> [What the exercise asks]: All records below must be retyped exactly.
START Supplied records
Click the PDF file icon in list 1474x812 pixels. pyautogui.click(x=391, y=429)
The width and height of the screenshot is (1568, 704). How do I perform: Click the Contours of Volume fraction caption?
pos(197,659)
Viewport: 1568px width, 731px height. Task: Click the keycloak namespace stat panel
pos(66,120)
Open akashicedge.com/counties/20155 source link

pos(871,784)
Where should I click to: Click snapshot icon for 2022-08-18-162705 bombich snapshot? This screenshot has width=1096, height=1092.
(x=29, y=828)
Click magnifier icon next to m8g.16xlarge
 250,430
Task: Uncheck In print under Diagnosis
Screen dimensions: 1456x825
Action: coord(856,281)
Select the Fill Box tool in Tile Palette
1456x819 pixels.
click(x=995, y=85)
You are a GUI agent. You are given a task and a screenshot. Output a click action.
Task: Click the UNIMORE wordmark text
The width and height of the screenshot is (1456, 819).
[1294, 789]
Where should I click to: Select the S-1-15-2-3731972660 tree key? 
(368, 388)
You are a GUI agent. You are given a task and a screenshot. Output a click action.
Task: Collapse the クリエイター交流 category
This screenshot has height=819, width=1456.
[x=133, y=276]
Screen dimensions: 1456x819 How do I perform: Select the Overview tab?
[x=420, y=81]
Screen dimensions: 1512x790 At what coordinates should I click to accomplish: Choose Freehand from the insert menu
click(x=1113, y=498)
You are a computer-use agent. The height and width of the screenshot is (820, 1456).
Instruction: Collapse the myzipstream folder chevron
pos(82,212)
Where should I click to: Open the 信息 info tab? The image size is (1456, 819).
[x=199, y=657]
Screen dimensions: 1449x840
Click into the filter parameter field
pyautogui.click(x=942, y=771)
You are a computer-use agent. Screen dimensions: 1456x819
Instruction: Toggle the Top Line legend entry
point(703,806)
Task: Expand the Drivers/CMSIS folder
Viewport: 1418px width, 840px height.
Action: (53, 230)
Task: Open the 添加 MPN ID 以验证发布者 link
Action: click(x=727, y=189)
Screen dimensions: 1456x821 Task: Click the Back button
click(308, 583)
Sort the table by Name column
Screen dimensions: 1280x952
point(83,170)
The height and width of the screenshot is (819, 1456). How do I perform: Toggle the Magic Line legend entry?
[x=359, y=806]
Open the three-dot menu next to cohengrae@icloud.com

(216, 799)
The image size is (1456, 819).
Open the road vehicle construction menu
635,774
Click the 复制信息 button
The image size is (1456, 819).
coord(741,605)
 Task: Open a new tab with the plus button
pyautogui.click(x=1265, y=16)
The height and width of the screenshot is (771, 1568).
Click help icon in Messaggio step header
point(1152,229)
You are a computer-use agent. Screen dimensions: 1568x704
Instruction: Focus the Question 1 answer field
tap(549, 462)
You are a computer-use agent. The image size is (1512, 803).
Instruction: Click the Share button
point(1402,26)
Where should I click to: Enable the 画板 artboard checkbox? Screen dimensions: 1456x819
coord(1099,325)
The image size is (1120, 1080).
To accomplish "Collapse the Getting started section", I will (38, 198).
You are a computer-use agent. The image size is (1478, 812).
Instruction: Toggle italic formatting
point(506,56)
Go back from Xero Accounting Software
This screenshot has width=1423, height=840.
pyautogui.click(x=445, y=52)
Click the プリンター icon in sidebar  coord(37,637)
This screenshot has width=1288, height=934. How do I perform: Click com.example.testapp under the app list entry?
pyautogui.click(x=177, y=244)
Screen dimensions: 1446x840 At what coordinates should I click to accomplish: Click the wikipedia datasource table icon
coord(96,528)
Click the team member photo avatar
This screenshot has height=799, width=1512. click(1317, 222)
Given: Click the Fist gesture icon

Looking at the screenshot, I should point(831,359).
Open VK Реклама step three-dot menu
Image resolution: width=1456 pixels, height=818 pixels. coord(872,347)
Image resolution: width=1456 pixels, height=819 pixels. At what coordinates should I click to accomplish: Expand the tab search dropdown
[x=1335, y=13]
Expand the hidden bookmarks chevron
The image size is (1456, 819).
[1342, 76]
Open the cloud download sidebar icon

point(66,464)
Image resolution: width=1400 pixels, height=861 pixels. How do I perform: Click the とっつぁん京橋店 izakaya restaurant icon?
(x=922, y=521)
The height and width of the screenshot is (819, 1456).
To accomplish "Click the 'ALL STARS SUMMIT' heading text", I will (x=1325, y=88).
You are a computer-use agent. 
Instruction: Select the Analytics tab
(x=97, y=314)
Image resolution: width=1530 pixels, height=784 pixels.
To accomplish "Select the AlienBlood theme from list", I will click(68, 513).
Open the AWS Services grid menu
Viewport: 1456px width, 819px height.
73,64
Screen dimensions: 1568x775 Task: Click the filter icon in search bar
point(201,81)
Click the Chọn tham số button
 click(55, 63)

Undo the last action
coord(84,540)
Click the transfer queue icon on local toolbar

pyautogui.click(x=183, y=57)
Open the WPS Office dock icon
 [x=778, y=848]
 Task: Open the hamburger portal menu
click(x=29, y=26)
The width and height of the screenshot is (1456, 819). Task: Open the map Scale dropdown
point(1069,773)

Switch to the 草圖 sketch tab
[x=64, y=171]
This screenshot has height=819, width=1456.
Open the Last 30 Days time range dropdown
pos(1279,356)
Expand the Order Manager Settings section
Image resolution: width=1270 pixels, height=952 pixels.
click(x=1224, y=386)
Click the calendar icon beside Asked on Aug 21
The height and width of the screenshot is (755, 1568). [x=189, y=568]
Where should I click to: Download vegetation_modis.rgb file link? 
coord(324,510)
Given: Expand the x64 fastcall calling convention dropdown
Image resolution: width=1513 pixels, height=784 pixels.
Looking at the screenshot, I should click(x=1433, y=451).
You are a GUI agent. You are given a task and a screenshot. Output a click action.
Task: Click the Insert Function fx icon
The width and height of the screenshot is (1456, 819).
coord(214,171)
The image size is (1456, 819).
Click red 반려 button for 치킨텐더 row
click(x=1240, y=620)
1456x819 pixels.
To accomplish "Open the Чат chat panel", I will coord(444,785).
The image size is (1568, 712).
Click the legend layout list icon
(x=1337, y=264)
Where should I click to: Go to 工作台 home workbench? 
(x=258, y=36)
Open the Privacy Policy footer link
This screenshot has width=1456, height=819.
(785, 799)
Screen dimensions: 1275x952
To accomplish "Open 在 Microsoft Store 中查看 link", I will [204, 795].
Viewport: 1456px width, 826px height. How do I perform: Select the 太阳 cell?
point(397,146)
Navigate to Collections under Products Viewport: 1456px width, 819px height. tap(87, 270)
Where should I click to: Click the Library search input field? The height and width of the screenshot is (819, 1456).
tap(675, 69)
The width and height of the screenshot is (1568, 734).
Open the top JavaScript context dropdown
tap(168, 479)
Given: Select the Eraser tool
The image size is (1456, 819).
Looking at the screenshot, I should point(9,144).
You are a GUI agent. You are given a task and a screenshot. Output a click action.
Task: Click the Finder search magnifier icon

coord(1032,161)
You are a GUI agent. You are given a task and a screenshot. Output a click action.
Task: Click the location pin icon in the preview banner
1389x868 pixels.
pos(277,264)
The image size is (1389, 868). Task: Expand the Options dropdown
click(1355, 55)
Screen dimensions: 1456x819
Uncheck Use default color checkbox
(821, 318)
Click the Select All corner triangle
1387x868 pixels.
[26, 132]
END Supplied records
> [Answer]:
Click the PDF file icon in list 1474x812 pixels. pyautogui.click(x=391, y=429)
The width and height of the screenshot is (1568, 704). How do I perform: Click the Contours of Volume fraction caption?
pos(197,659)
Viewport: 1568px width, 731px height. Task: Click the keycloak namespace stat panel
pos(66,120)
Open akashicedge.com/counties/20155 source link

pos(871,784)
Where should I click to: Click snapshot icon for 2022-08-18-162705 bombich snapshot? This screenshot has width=1096, height=1092.
(x=29, y=828)
Click magnifier icon next to m8g.16xlarge
 250,430
Task: Uncheck In print under Diagnosis
Screen dimensions: 1456x825
Action: coord(856,281)
Select the Fill Box tool in Tile Palette
1456x819 pixels.
click(x=995, y=85)
You are a GUI agent. You are given a task and a screenshot. Output a click action.
Task: Click the UNIMORE wordmark text
The width and height of the screenshot is (1456, 819).
[1294, 789]
Where should I click to: Select the S-1-15-2-3731972660 tree key? 
(368, 388)
You are a GUI agent. You are given a task and a screenshot. Output a click action.
Task: Collapse the クリエイター交流 category
This screenshot has height=819, width=1456.
[x=133, y=276]
Screen dimensions: 1456x819 How do I perform: Select the Overview tab?
[x=420, y=81]
Screen dimensions: 1512x790 At what coordinates should I click to accomplish: Choose Freehand from the insert menu
click(x=1113, y=498)
You are a computer-use agent. The height and width of the screenshot is (820, 1456).
Instruction: Collapse the myzipstream folder chevron
pos(82,212)
Where should I click to: Open the 信息 info tab? The image size is (1456, 819).
[x=199, y=657]
Screen dimensions: 1449x840
Click into the filter parameter field
pyautogui.click(x=942, y=771)
You are a computer-use agent. Screen dimensions: 1456x819
Instruction: Toggle the Top Line legend entry
point(703,806)
Task: Expand the Drivers/CMSIS folder
Viewport: 1418px width, 840px height.
Action: (53, 230)
Task: Open the 添加 MPN ID 以验证发布者 link
Action: click(x=727, y=189)
Screen dimensions: 1456x821 Task: Click the Back button
click(308, 583)
Sort the table by Name column
Screen dimensions: 1280x952
point(83,170)
The height and width of the screenshot is (819, 1456). How do I perform: Toggle the Magic Line legend entry?
[x=359, y=806]
Open the three-dot menu next to cohengrae@icloud.com

(216, 799)
The image size is (1456, 819).
Open the road vehicle construction menu
635,774
Click the 复制信息 button
The image size is (1456, 819).
coord(741,605)
 Task: Open a new tab with the plus button
pyautogui.click(x=1265, y=16)
The height and width of the screenshot is (771, 1568).
Click help icon in Messaggio step header
point(1152,229)
You are a computer-use agent. Screen dimensions: 1568x704
Instruction: Focus the Question 1 answer field
tap(549, 462)
You are a computer-use agent. The image size is (1512, 803).
Instruction: Click the Share button
point(1402,26)
Where should I click to: Enable the 画板 artboard checkbox? Screen dimensions: 1456x819
coord(1099,325)
The image size is (1120, 1080).
To accomplish "Collapse the Getting started section", I will (38, 198).
You are a computer-use agent. The image size is (1478, 812).
Instruction: Toggle italic formatting
point(506,56)
Go back from Xero Accounting Software
This screenshot has width=1423, height=840.
pyautogui.click(x=445, y=52)
Click the プリンター icon in sidebar  coord(37,637)
This screenshot has width=1288, height=934. How do I perform: Click com.example.testapp under the app list entry?
pyautogui.click(x=177, y=244)
Screen dimensions: 1446x840 At what coordinates should I click to accomplish: Click the wikipedia datasource table icon
coord(96,528)
Click the team member photo avatar
This screenshot has height=799, width=1512. click(1317, 222)
Given: Click the Fist gesture icon

Looking at the screenshot, I should point(831,359).
Open VK Реклама step three-dot menu
Image resolution: width=1456 pixels, height=818 pixels. coord(872,347)
Image resolution: width=1456 pixels, height=819 pixels. At what coordinates should I click to accomplish: Expand the tab search dropdown
[x=1335, y=13]
Expand the hidden bookmarks chevron
The image size is (1456, 819).
[1342, 76]
Open the cloud download sidebar icon

point(66,464)
Image resolution: width=1400 pixels, height=861 pixels. How do I perform: Click the とっつぁん京橋店 izakaya restaurant icon?
(x=922, y=521)
The height and width of the screenshot is (819, 1456).
To accomplish "Click the 'ALL STARS SUMMIT' heading text", I will (x=1325, y=88).
You are a computer-use agent. 
Instruction: Select the Analytics tab
(x=97, y=314)
Image resolution: width=1530 pixels, height=784 pixels.
To accomplish "Select the AlienBlood theme from list", I will click(68, 513).
Open the AWS Services grid menu
Viewport: 1456px width, 819px height.
73,64
Screen dimensions: 1568x775 Task: Click the filter icon in search bar
point(201,81)
Click the Chọn tham số button
 click(55, 63)

Undo the last action
coord(84,540)
Click the transfer queue icon on local toolbar

pyautogui.click(x=183, y=57)
Open the WPS Office dock icon
 [x=778, y=848]
 Task: Open the hamburger portal menu
click(x=29, y=26)
The width and height of the screenshot is (1456, 819). Task: Open the map Scale dropdown
point(1069,773)

Switch to the 草圖 sketch tab
[x=64, y=171]
This screenshot has height=819, width=1456.
Open the Last 30 Days time range dropdown
pos(1279,356)
Expand the Order Manager Settings section
Image resolution: width=1270 pixels, height=952 pixels.
click(x=1224, y=386)
Click the calendar icon beside Asked on Aug 21
The height and width of the screenshot is (755, 1568). [x=189, y=568]
Where should I click to: Download vegetation_modis.rgb file link? 
coord(324,510)
Given: Expand the x64 fastcall calling convention dropdown
Image resolution: width=1513 pixels, height=784 pixels.
Looking at the screenshot, I should click(x=1433, y=451).
You are a GUI agent. You are given a task and a screenshot. Output a click action.
Task: Click the Insert Function fx icon
The width and height of the screenshot is (1456, 819).
coord(214,171)
The image size is (1456, 819).
Click red 반려 button for 치킨텐더 row
click(x=1240, y=620)
1456x819 pixels.
To accomplish "Open the Чат chat panel", I will coord(444,785).
The image size is (1568, 712).
Click the legend layout list icon
(x=1337, y=264)
Where should I click to: Go to 工作台 home workbench? 
(x=258, y=36)
Open the Privacy Policy footer link
This screenshot has width=1456, height=819.
(785, 799)
Screen dimensions: 1275x952
To accomplish "Open 在 Microsoft Store 中查看 link", I will [204, 795].
Viewport: 1456px width, 826px height. How do I perform: Select the 太阳 cell?
point(397,146)
Navigate to Collections under Products Viewport: 1456px width, 819px height. tap(87, 270)
Where should I click to: Click the Library search input field? The height and width of the screenshot is (819, 1456).
tap(675, 69)
The width and height of the screenshot is (1568, 734).
Open the top JavaScript context dropdown
tap(168, 479)
Given: Select the Eraser tool
The image size is (1456, 819).
Looking at the screenshot, I should point(9,144).
You are a GUI agent. You are given a task and a screenshot. Output a click action.
Task: Click the Finder search magnifier icon

coord(1032,161)
You are a GUI agent. You are given a task and a screenshot. Output a click action.
Task: Click the location pin icon in the preview banner
1389x868 pixels.
pos(277,264)
The image size is (1389, 868). Task: Expand the Options dropdown
click(1355, 55)
Screen dimensions: 1456x819
Uncheck Use default color checkbox
(821, 318)
Click the Select All corner triangle
1387x868 pixels.
[26, 132]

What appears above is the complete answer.